One-Act Tips
'I wrote all the time. Everywhere. When I wasn't writing, I was thinking about it or continuing to 'write' in my head. . . . I wasn't very good company. At that time, a major critic commented that I wrote 'disposable plays,' and in some sense he was probably right. But nothing mattered to me then except to get the stuff down on paper. . . . There was never a sense, in all this, of evolving a style or moving on to a bigger, longer, 'more important' form. Each play had a distinct life of its own and seemed totally self-contained within its one-act structure.'
-- Sam Shepard
There's not an overwhelming interest among Regional Theatres for One-acts. Even Related One-Acts masquerading as a full-length play rarely make it into a rep theatre's season. David Ives is the exception, but he's currently at the end of a very short line in this tradition.

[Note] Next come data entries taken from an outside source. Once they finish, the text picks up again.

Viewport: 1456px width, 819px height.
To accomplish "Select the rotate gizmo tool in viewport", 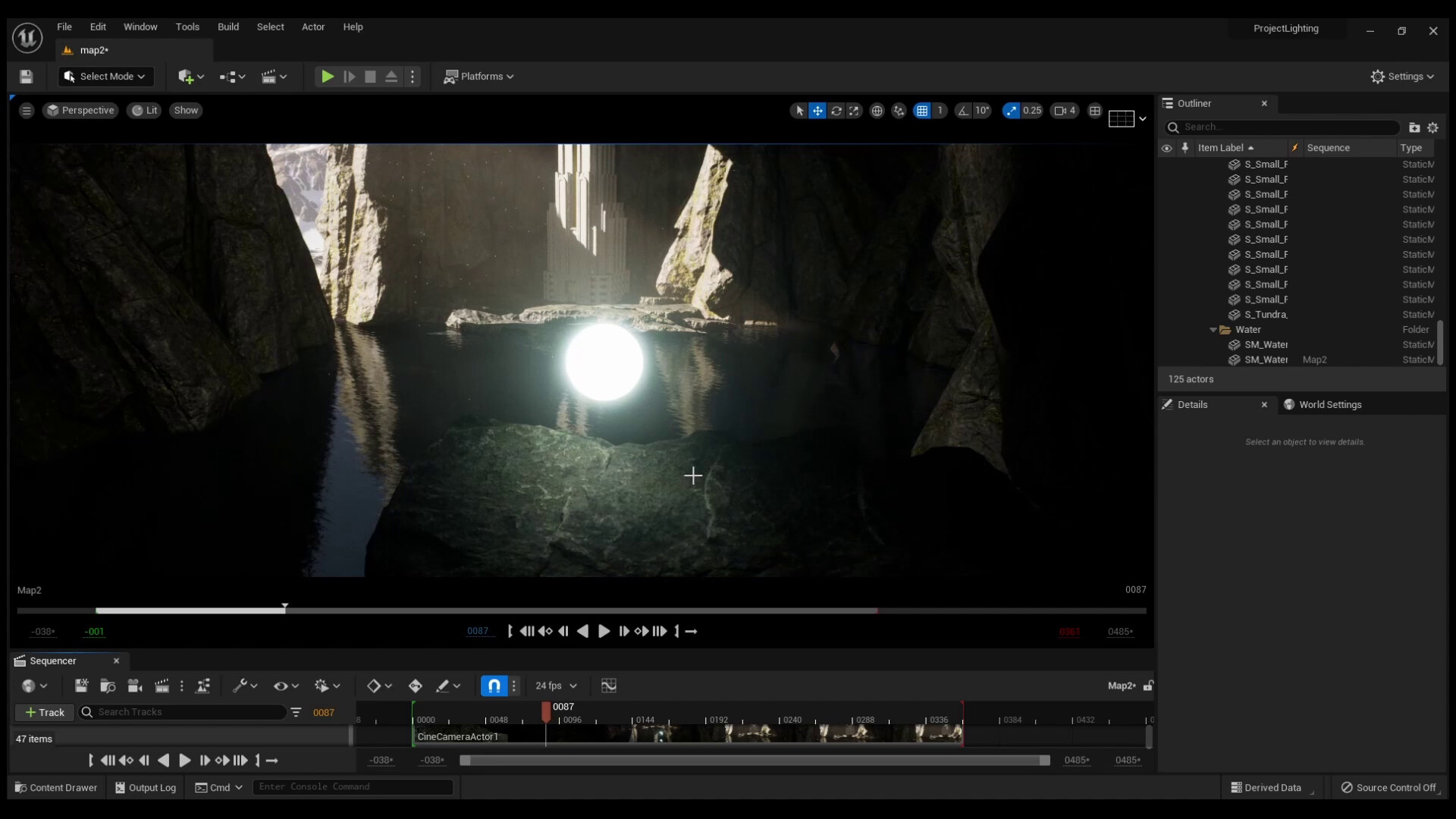I will 836,111.
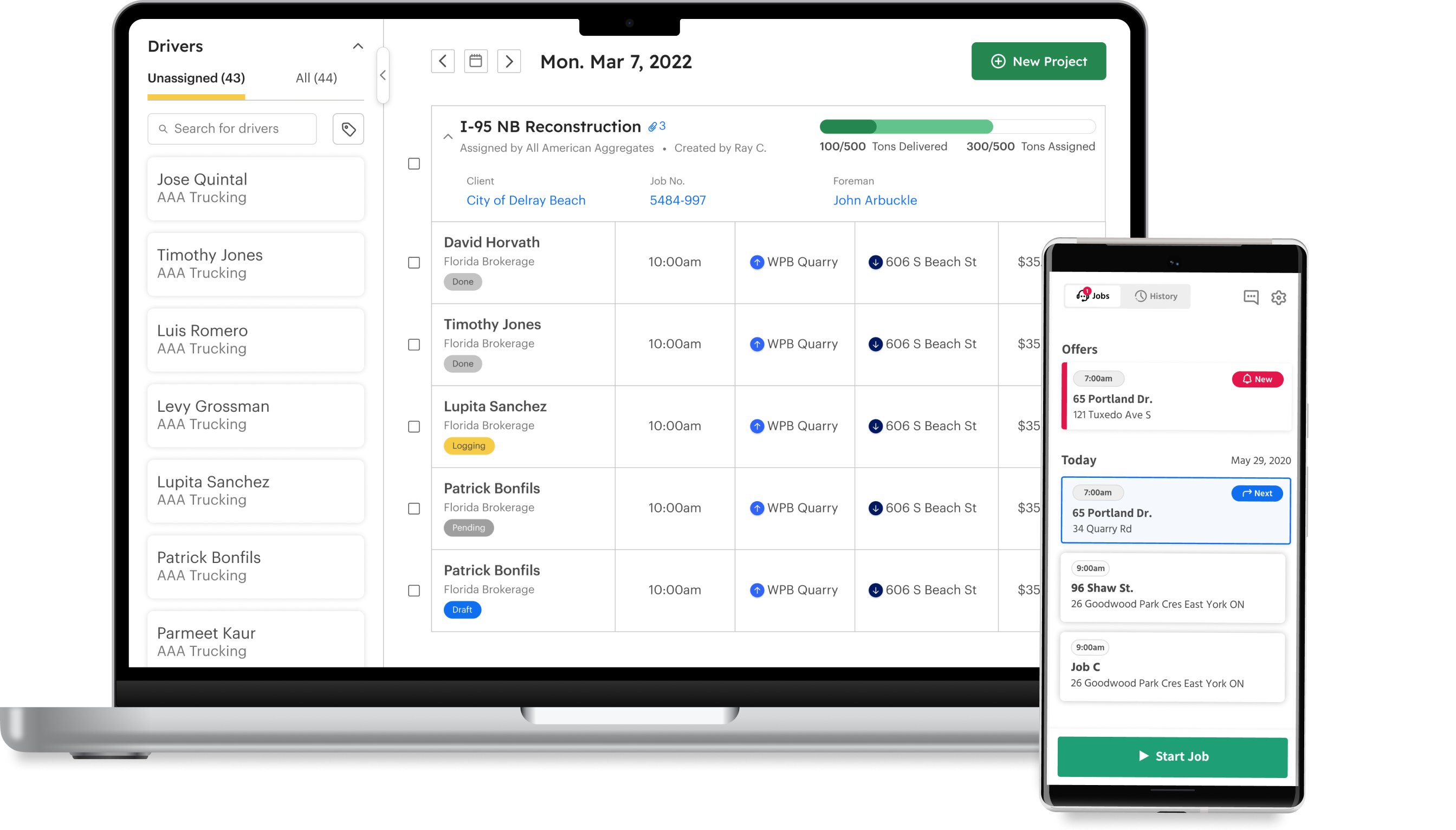This screenshot has width=1456, height=830.
Task: Collapse the I-95 NB Reconstruction project section
Action: coord(448,137)
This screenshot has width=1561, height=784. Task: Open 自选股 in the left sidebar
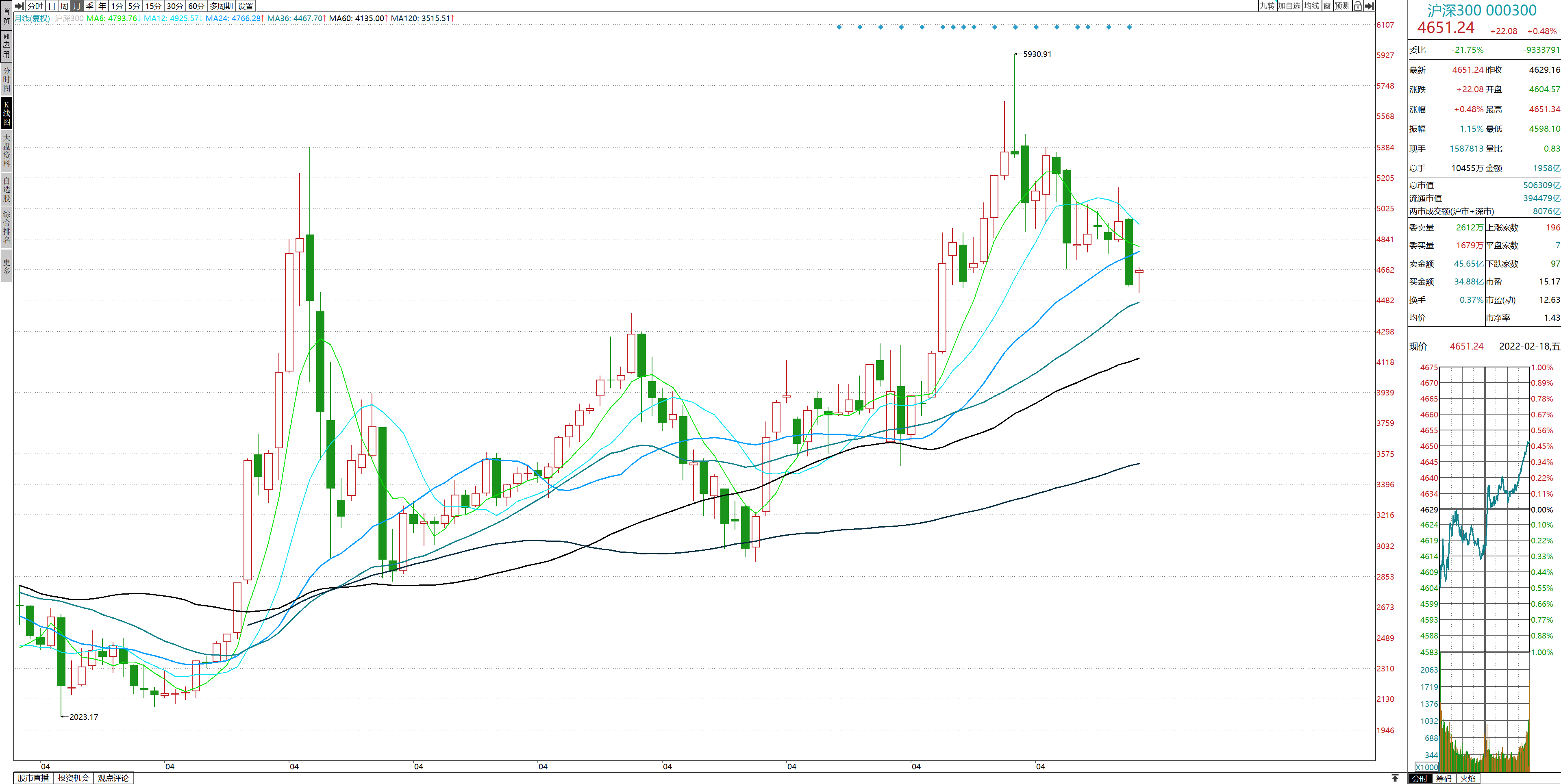[6, 189]
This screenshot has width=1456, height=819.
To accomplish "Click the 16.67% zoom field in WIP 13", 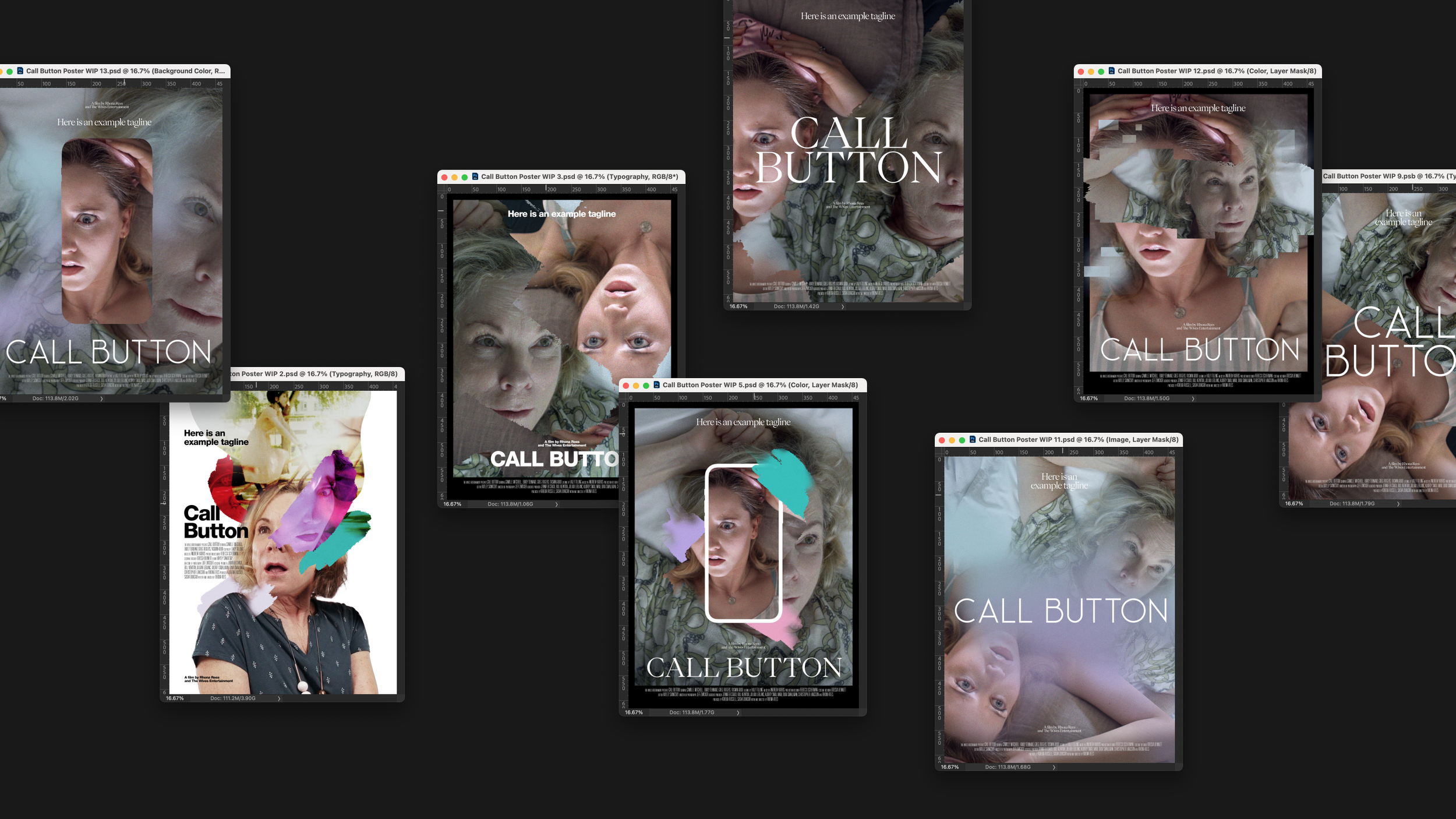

Think of One-acts as great exercises, though the quirks of the form don't necessarily make these good training for the long-windedness required for writing what's at the heart of this business: The full-length play.
Some One-act tips . . .
- The shorter the play, the less emphasis you can have on:
- Character Development
- Subtext
- The Consequences of Events
- There's a close connection to Screenwriting:
- The Climax comes as a punch.
- Subtlety is not always the virtue it is in full-lengths.